» Work task A: According to the TED domain tutorial's output, how many domains were found?
» Work task B: Resume the TED domain tutorial after its final line of code.
[[ Passage open ]]
# TED Domain Data Visualization Tutorial

This notebook demonstrates how to:
1. Fetch domain data from the TED API
2. Extract domain chopping information
3. Visualize the domains using molviewspec (mvs)

## Setup
First, let's import the required libraries

In [1]:
import requests
import molviewspec as mvs

## Step 1: Fetch TED Domain Data

We'll fetch domain data for UniProt ID Q8N9T8 from the TED API

In [2]:
# Define the UniProt ID
protein_id = "Q99683"

# Define the TED Metadata API URL
ted_url = f"https://ted.cathdb.info/api/v1/uniprot/summary/{protein_id}"

# Fetch the data
response = requests.get(ted_url)
ted_data = response.json()

print("Successfully fetched TED domain data!")
print(f"Number of domains found: {len(ted_data['data'])}")
print(f"Example domain data: {ted_data['data'][0]}")

Successfully fetched TED domain data!
Number of domains found: 7
Example domain data: {'ted_id': 'AF-Q99683-F1-model_v4_TED01', 'uniprot_acc': 'Q99683', 'md5_domain': '90ad7137b9f9ff5aac717d6e107d76e9', 'consensus_level': 'high', 'chopping': '93-271', 'nres_domain': 179, 'num_segments': 1, 'plddt': 76.8004, 'num_helix_strand_turn': 28, 'num_helix': 9, 'num_strand': 6, 'num_helix_strand': 15, 'num_turn': 11, 'proteome_id': 9606, 'cath_label': '3.40.50,3.40.50', 'cath_assignment_level': 'T', 'cath_assignment_method': 'foldseek,foldclass', 'packing_density': 11.518, 'norm_rg': 0.287, 'tax_common_name': 'Human', 'tax_scientific_name': 'Homo_sapiens', 'tax_lineage': 'cellular_organisms,Eukaryota,Opisthokonta,Metazoa,Eumetazoa,Bilateria,Deuterostomia,Chordata,Craniata,Vertebrata,Gnathostomata,Teleostomi,Euteleostomi,Sarcopterygii,Dipnotetrapodomorpha,Tetrapoda,Amniota,Mammalia,Theria,Eutheria,Boreoeutheria,Euarchontoglires,Primates,Haplorrhini,Simiiformes,Catarrhini,Hominoidea,Hominidae,Homi

## Step 2: Extract Domain Chopping Information

Let's extract and display the chopping information for each domain

In [3]:
# Extract chopping information
domain_choppings = []
for domain in ted_data['data']:
    domain_info = {
        'ted_id': domain['ted_id'],
        'chopping': domain['chopping'],
        'consensus_level': domain['consensus_level'],
        'plddt': domain['plddt'],
        'packing_density': domain['packing_density'],
        'norm_rg': domain['norm_rg'],
        'nres_domain': domain['nres_domain'],
        'cath_label': domain['cath_label'],
        'tax_scientific_name': domain['tax_scientific_name']
    }
    domain_choppings.append(domain_info)
[[ Passage closed ]]
[[ Supplied records open ]]
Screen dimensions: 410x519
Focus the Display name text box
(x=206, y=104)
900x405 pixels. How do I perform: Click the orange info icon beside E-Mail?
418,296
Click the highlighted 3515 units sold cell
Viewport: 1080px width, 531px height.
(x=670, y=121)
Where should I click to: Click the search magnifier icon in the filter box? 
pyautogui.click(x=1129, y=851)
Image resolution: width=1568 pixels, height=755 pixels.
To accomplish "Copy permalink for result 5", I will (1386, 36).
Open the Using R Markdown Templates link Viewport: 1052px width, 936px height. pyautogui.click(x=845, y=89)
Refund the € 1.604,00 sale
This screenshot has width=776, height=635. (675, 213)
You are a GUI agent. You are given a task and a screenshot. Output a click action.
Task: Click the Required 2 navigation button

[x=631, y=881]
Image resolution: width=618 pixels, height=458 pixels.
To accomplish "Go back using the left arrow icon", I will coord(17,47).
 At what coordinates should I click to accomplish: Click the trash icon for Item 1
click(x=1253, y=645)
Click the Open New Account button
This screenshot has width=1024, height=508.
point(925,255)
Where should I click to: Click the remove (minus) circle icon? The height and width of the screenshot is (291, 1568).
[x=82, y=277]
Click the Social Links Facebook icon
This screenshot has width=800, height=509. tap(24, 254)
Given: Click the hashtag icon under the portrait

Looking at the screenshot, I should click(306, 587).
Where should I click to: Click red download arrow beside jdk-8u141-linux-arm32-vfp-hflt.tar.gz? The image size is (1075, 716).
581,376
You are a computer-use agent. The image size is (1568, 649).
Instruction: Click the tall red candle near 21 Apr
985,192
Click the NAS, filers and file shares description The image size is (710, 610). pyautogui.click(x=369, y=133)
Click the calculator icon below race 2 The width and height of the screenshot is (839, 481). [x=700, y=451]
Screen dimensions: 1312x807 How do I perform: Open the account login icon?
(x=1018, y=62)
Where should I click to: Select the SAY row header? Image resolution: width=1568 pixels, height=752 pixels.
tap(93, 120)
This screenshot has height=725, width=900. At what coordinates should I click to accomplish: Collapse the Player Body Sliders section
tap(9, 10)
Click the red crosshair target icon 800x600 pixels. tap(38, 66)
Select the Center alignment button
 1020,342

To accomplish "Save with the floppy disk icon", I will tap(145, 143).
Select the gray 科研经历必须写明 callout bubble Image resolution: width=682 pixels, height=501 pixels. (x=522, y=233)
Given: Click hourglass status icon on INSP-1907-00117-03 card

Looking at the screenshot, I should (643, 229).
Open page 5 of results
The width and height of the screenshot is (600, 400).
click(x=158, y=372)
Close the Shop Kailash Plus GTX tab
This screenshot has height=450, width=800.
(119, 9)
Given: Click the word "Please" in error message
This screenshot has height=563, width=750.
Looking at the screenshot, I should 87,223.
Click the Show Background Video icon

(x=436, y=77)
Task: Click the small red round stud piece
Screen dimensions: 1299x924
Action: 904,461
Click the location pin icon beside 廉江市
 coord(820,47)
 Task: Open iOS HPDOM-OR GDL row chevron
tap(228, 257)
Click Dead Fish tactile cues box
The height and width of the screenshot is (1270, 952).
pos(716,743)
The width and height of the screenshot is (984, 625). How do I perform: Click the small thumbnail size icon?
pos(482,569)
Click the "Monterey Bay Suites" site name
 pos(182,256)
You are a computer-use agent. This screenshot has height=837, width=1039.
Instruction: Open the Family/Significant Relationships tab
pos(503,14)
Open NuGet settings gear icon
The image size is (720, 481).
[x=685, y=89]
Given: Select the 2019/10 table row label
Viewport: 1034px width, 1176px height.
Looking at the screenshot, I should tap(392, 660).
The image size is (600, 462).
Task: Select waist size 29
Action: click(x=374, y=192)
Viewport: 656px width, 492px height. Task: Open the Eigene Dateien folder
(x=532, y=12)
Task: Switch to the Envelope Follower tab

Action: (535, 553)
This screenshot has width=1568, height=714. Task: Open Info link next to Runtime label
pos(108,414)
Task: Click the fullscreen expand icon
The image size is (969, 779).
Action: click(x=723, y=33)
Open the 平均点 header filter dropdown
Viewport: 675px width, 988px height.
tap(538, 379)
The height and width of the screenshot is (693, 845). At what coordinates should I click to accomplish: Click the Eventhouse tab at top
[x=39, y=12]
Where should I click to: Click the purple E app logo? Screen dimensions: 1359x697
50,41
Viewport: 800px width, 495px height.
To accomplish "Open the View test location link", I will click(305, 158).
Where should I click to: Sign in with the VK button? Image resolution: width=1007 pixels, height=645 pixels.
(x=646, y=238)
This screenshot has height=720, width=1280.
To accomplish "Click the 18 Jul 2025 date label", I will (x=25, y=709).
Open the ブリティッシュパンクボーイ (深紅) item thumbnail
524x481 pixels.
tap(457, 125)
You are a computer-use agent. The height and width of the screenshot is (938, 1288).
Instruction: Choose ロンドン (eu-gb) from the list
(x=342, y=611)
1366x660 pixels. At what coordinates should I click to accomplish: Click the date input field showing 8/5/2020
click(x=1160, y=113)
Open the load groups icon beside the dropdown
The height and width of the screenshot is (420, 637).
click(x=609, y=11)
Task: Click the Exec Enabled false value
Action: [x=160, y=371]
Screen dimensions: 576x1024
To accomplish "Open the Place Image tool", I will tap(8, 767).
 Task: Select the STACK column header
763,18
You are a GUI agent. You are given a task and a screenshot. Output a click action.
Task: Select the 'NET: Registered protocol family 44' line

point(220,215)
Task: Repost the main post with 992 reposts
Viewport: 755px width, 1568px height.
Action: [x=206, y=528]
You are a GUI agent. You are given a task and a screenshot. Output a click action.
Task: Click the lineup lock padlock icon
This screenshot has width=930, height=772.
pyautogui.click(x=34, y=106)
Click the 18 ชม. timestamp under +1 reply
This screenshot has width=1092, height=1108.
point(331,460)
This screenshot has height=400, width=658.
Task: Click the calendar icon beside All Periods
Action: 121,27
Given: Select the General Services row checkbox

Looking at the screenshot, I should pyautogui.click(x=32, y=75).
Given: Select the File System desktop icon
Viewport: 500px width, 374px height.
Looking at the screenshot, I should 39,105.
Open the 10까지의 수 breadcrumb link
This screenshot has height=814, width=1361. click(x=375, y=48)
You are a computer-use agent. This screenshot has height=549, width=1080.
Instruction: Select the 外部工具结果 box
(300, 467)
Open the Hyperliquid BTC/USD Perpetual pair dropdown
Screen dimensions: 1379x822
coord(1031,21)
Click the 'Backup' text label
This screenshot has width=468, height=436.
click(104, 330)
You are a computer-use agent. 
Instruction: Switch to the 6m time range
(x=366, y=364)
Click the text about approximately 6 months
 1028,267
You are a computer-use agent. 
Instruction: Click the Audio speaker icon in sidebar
[[ Supplied records closed ]]
» Task output A: Seven domains were found.

» Task output B:
# Display the information for the first domain
print("Single domain Chopping Information:")
domain = domain_choppings[0]
print(f"\nDomain ID: {domain['ted_id']}")
print(f"Chopping: {domain['chopping']}")
print(f"Consensus Level: {domain['consensus_level']}")
print(f"pLDDT Score: {domain['plddt']:.2f}")

Single domain Chopping Information:

Domain ID: AF-Q99683-F1-model_v4_TED01
Chopping: 93-271
Consensus Level: high
pLDDT Score: 76.80


## Step 3: Visualize the protein

For this step we need to:
1) Set up visualization for the protein chain
2) Iterate over the domains to color and label only the residues within domain boundaries

In [4]:
# Create a builder for visualization
builder = mvs.create_builder()

# Take the protein chain from AFDB
protein_url = f"https://alphafold.ebi.ac.uk/files/AF-{protein_id}-F1-model_v4.cif"

# 1) Create grey representation for the protein chain
structure = (
    builder.download(url=protein_url, ref="download")
        .parse(format="mmcif")
        .model_structure()
)
repr = structure.component(selector="all").representation()
repr.color(color="grey")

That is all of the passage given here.